When should I NOT use a simple weight-based pediatric dose calculator?
Neonates (under 1 month) and premature infants need specialist neonatal dosing — many drugs are dosed differently or contraindicated due to immature liver/kidney function and pharmacokinetics. Drugs with narrow therapeutic index (digoxin, lithium, warfarin, aminoglycosides, opioids, methotrexate, chemotherapy) need specialist supervision, often with therapeutic drug monitoring (blood levels).

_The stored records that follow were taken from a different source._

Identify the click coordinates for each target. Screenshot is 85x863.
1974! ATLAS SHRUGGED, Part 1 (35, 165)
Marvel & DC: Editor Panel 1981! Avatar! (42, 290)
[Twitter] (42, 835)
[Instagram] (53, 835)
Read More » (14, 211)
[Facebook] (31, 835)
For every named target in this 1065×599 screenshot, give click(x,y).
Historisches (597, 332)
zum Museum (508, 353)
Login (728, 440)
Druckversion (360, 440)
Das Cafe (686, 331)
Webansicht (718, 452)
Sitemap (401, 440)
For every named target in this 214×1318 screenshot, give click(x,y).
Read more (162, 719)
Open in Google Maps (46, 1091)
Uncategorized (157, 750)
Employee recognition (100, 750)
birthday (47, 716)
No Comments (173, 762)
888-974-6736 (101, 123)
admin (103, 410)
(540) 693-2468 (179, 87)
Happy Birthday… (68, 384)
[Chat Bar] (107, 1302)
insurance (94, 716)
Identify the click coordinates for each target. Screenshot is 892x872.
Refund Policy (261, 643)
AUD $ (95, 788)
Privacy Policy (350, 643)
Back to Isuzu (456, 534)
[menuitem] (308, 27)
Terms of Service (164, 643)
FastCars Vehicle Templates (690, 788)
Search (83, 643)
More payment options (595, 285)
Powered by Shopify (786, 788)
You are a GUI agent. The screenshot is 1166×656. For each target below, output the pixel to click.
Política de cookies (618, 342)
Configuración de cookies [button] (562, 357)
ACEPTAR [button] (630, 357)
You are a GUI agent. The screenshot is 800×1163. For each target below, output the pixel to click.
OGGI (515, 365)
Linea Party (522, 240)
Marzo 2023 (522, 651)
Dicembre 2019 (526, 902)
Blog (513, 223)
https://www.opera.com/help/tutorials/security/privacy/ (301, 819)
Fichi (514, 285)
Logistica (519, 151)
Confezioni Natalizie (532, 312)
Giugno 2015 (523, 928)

Drugs dosed by body surface area (chemotherapy, some cardiac medications) require the BSA calculator, not weight-based math. Obese children (BMI ≥95th percentile) may need adjusted dosing for certain drugs to avoid overdose based on fat mass; consult a pediatric clinical pharmacist. Children with renal or hepatic impairment need dose reductions or extended intervals — not a simple per-kg figure. Drugs given as fixed-dose pediatric formulations (e.g., asthma inhalers) don't use per-kg math. Combination over-the-counter medications can lead to double-dosing if the per-component dose isn't tracked. For any prescription medication, dose calculations should be verified by a pharmacist or physician; over-the-counter doses should match the age-band on the package label as a fail-safe check.